Instructions for the task: Repeat everything below, from the row containing "Viewport: 513px width, 457px" down to and including the row containing "point(469,41)". Leave the pictures out of your answer.

Record set:
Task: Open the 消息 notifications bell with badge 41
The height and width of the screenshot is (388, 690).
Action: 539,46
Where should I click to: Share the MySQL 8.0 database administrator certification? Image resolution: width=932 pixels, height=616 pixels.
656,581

...

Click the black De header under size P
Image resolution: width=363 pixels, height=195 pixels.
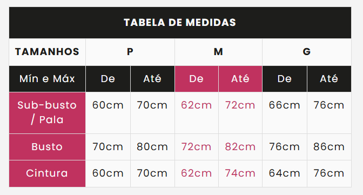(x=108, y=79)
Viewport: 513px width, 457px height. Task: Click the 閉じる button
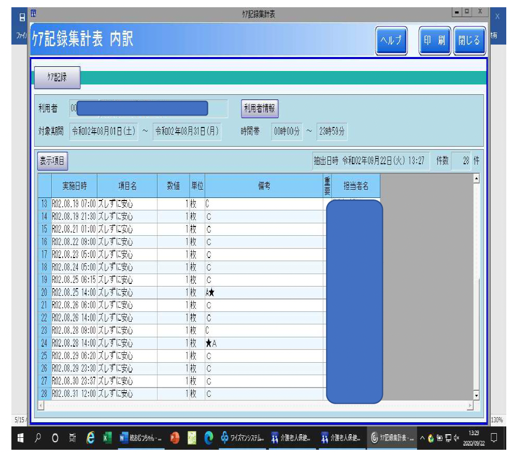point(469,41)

---

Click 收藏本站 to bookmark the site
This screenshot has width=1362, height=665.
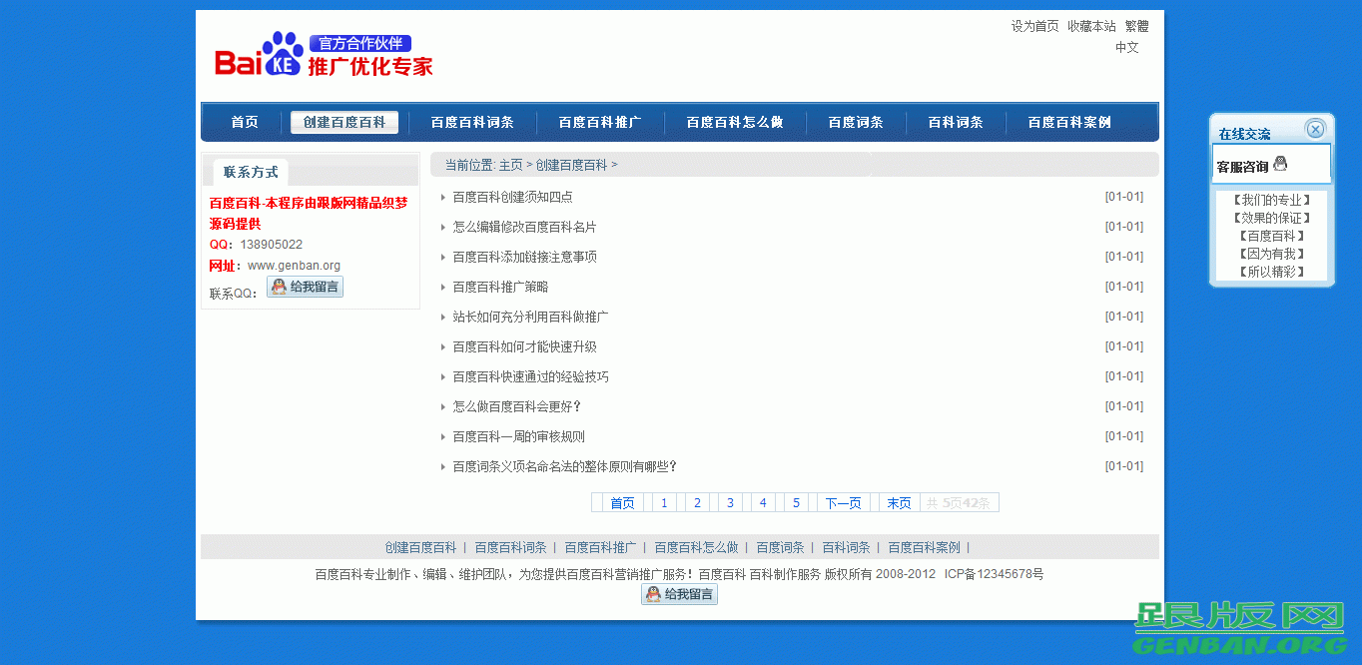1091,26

The solution:
Viewport: 513px width, 457px height. Task: Click the 閉じる button
point(469,41)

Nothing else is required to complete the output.